Apple CEO Tim Cook is engaged in a war against those who would abuse personal privacy for profits. No names have been named but the fingers clearly point to Facebook and Google. Who pays for Apple’s war against those who abuse our privacy?
Google.
Cook on the data-industrial complex:
Platforms and algorithms that promised to improve our lives can actually magnify our worst human tendencies… Rogue actors and even governments have taken advantage of user trust to deepen divisions, incite violence, and even undermine our shared sense of what is true and what is false. This crisis is real. It is not imagined, or exaggerated, or crazy.
We are being surveilled by Facebook and Google and Apple is… insert the famous drumroll here… kinda sorta sometimes fighting back. And Google is paying the bill. How so?
Apple puts Google as the default search engine on iPhone, iPad, and Mac, and, in turn, Google pays Apple a few billion dollars a year for the privilege.
What does Apple do with the money?
Yes, Apple executives get huge bonuses, but a minuscule portion of the billions is used to put privacy options and tools in Safari that most users do not know about and seldom use.
Look at what we’ve done with the controls we’ve built in. We have private web browsing. We have an intelligent tracker prevention. What we’ve tried to do is come up with ways to help our users through their course of the day.

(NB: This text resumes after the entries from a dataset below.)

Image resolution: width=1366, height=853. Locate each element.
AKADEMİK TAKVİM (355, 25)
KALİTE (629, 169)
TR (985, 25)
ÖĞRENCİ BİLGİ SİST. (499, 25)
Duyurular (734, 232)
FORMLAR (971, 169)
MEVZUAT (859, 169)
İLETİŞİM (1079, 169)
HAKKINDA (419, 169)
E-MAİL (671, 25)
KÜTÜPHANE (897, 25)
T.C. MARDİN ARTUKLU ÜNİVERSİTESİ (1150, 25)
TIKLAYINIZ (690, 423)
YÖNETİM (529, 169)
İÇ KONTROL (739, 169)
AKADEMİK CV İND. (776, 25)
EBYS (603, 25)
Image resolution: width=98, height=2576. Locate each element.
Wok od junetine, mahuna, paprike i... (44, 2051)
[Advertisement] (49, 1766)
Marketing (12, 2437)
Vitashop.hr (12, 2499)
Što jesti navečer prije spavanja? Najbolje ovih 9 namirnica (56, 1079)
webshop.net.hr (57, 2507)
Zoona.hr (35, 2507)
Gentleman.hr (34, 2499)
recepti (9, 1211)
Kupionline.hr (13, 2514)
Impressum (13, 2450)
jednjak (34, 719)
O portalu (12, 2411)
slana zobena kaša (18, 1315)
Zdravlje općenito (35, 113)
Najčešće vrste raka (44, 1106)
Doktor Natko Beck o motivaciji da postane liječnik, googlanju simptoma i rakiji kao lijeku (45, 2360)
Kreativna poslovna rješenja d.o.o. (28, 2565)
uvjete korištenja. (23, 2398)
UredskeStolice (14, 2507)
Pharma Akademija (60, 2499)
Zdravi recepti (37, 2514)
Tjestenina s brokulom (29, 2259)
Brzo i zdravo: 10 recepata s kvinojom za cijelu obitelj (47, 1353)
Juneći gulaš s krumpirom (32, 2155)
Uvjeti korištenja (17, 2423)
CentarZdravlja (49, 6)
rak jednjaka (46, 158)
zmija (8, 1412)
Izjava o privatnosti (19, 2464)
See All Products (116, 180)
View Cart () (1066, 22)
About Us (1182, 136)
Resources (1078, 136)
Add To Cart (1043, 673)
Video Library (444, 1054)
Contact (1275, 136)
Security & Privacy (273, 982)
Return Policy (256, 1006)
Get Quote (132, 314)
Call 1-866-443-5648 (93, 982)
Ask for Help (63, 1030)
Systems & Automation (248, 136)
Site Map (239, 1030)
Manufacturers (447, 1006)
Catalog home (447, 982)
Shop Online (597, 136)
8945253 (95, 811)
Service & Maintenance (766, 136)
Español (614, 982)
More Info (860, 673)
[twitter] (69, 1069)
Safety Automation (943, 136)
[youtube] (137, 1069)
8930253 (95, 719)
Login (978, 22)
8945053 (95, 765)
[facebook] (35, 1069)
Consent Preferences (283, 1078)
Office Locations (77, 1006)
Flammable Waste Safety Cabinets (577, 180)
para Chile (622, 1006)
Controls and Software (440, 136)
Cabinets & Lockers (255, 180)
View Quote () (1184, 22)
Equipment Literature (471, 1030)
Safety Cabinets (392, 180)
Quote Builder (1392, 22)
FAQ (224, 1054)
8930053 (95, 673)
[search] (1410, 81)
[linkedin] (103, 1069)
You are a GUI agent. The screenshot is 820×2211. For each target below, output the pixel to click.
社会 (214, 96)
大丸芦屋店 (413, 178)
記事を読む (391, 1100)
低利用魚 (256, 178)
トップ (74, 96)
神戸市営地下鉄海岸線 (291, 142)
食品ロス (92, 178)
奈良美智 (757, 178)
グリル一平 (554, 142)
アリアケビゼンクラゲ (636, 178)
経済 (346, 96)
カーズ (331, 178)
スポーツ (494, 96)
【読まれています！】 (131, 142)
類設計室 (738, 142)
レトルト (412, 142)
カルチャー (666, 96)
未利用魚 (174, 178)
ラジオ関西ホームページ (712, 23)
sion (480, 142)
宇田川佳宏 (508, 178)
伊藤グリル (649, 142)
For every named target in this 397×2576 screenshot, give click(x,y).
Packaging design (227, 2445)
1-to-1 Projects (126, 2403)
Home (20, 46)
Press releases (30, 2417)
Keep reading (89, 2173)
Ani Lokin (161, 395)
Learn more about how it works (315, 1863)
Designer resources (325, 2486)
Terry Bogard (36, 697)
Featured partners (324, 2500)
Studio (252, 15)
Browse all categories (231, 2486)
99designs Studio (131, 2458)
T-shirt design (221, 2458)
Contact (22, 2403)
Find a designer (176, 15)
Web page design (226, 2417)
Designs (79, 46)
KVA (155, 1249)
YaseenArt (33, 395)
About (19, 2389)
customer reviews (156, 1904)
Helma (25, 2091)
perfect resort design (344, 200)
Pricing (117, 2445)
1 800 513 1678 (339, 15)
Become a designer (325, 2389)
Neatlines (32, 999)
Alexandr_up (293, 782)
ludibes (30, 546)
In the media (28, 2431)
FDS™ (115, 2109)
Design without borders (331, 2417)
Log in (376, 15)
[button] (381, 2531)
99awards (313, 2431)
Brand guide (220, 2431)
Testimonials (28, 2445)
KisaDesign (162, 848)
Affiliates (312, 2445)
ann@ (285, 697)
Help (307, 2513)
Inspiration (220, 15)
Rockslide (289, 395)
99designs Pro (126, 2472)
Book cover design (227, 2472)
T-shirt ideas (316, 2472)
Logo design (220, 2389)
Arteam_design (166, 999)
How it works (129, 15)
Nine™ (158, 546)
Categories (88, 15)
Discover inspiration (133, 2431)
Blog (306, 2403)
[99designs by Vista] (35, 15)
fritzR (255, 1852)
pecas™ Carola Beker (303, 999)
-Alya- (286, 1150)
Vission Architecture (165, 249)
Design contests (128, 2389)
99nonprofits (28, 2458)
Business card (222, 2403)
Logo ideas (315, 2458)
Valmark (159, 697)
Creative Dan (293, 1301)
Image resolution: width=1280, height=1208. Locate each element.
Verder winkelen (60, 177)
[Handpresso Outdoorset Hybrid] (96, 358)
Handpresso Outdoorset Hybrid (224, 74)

Controls? That consideration is laughable.
Yes, those are anemic controls that most Safari users do not understand or do not implement– including the option for extensions which inhibit ads and trackers. Private Web Browsing? Google had a workaround within days. Apple could build simple controls into Safari, or, even better, into iOS and macOS, that would inhibit all such tracking, but instead prefers to offer users anemic and somewhat hidden tools which have little impact upon the likes of Facebook and Google.
Cook:
Technology is good or evil, as you put it, depending upon the creator and many times it’s not that the creator set out to do evil it’s that there wasn’t an anticipation of these negative things that it could be used for.
Hypocritical? Indeed.
Rhett Jones:
Should Apple be shamed over its hypocritical willingness to reap profits from a company it considers to be unethical? Sure. But this is just how Apple rolls. It makes some great decisions and some great devices. It also uses terrible labor practices for assembling those devices, opposes the right to repair, and contributes to untold amounts of e-waste.
Cook is relying on the fact that Facebook, Google, and other online entities have a public perception of being even more evil than Apple. Google may be paying for some of the expenses Apple incurs in the privacy wars but most of what the search engine giant pays Apple remains as it always has. Pure profits.